§ Problems
1/ In the article on New Zealand's EU data protection adequacy, in what month and year did the EC issue its formal decision recognizing New Zealand's legal standards?
2/ Carry on the article on New Zealand's EU data protection adequacy, picking up right after its final sentence.

This article briefly reflects on developments affecting New Zealand’s status including a recent EC decision.   

1991-2012: New Zealand obtains adequacy under EU’s 1995 Data Protection Directive

The EC issued a formal decision in December 2012 recognising New Zealand’s legal standards as being sufficient for Article 25(2) of European Union (EU) Directive 95/46/EC: that is that New Zealand’s law provides an “adequate level of data protection”. The shorthand often used is that New Zealand has “EU adequacy” or is “an adequate third country”.

Many countries aspire to EU adequacy but few achieve it. Only a tiny handful of countries outside Europe have been found ‘adequate’. Canada has been but Australia has not. No other country in our time zone has adequacy, which is a competitive advantage in a global ‘follow the sun’ data processing model.

The EU tends to have the strictest privacy laws. Accordingly, a finding that New Zealand’s laws are adequate for the EU is equivalent to being certified to a ‘gold standard’. In other words, our laws should also meet similar tests increasingly included in the laws of other countries too.  

New Zealand companies should take advantage of this favourable status in our competitive globalised world. It is a factor that few competitor economies cannot boast and should bolster that most valuable of assets, trust - although this is, of course, only one factor and may not cancel out potential disadvantages such as distance from market, small population or the propensity for the ground to shake beneath us. The advantage will not last forever in its current stark form as there are economies only a few time zones to our west that are actively working towards adequacy.

The favourable 2012 decision by the EC was a significant milestone in efforts made since 1991 by successive New Zealand Governments (and privacy commissioners) to have major trading partners recognise New Zealand as a trustworthy destination for the processing of personal information and thus, to facilitate the free flow of data and support economic activity. The period from 1995 to 2012 was frustratingly protracted but, following multiple assessments, exchanges and a law change, the goal was achieved.

Following the 2012 decision, the Office of the Privacy Commissioner (OPC), in conjunction with New Zealand Trade and Enterprise, undertook some efforts to highlight the usefulness of the new status to New Zealand exporters.  

It might have been thought that the task of obtaining adequacy is complete. Alas, not so. Ongoing work is needed to maintain the status. More work will eventually be needed to obtain adequacy in additional areas.

The 1995 EU Directive is being replaced by new regulations in 2018

In 2012 the European Commission announced its intention to replace the 1995 Data Protection Directive with a new law. Thus, just as New Zealand was reaching the finishing line in obtaining adequacy, the rules were poised to be changed.

The EC issued its replacement law - known as the General Data Protection Regulation or GDPR - in 2015. It will commence in mid-2018.

One small upside is that New Zealand ‘squeaked in’ just before the EC diverted attention from assessing third country adequacy to law reform. No new adequacy decisions have been issued since 2012. When the EC returns to undertaking assessments, the task will be complicated by needing to have regard to the new GDPR rather than the reasonably well settled standards of the 1995 directive.

§ Rows
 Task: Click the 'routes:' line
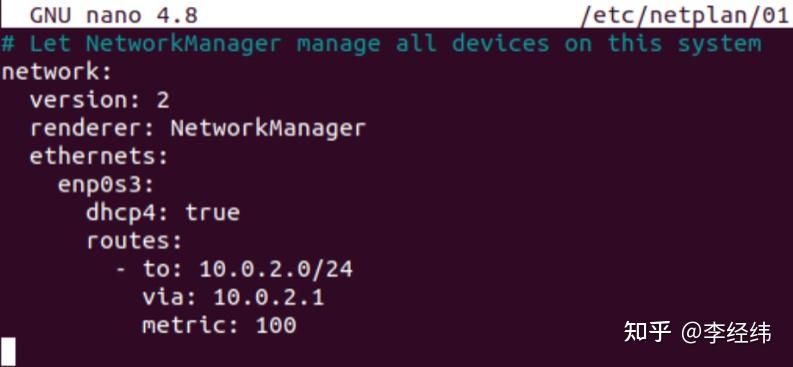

...

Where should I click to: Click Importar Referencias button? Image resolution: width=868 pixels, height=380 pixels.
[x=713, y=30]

§ The answers
1/ December 2012

2/
One concern held by our Privacy Commissioner during the EU’s process to replace the 1995 law was to ensure that New Zealand’s adequacy decision would be carried into the replacement regime. This was briefly reported on in an earlier blog entry. The adequacy decision will be continued under the GDPR subject to periodic review. The risks, contained in proposals in European Parliament reports, that an expiry date would be attached to the EC decision, or that New Zealand’s adequacy decision would be reviewed because of ‘Five Eyes’ links to the US National Security Agency, did not finally eventuate.

There remains some uncertainty about the whether the standard to gain or maintain adequacy under the GDPR will remain identical to that applying under the 1995 directive or be more stringent. The standards to be applied under the 1995 law were not fully clarified until some considerable time after the law commenced and it remains to be seen if that will be the case under the GDPR as well. The EC published some views on 10 January 2017 in a paper entitled Exchanging and Protecting Personal Data in a Globalised World.

Decision overturning US adequacy decision also affects New Zealand

In October 2015, the Court of Justice of the EU issued a decision in the case of Maximillian Schrems v Data Protection Commissioner. The Schrems case, which has been widely reported, overturned the adequacy decision covering the US Safe Harbour arrangement.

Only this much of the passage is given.